Your task is to print each entry exactly as written.
=== Begin Enclosure ===
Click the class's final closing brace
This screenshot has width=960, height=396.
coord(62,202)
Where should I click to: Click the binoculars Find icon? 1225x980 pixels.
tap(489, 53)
=== End Enclosure ===
- Written answer -
Click the class's final closing brace
This screenshot has width=960, height=396.
coord(62,202)
Where should I click to: Click the binoculars Find icon? 1225x980 pixels.
tap(489, 53)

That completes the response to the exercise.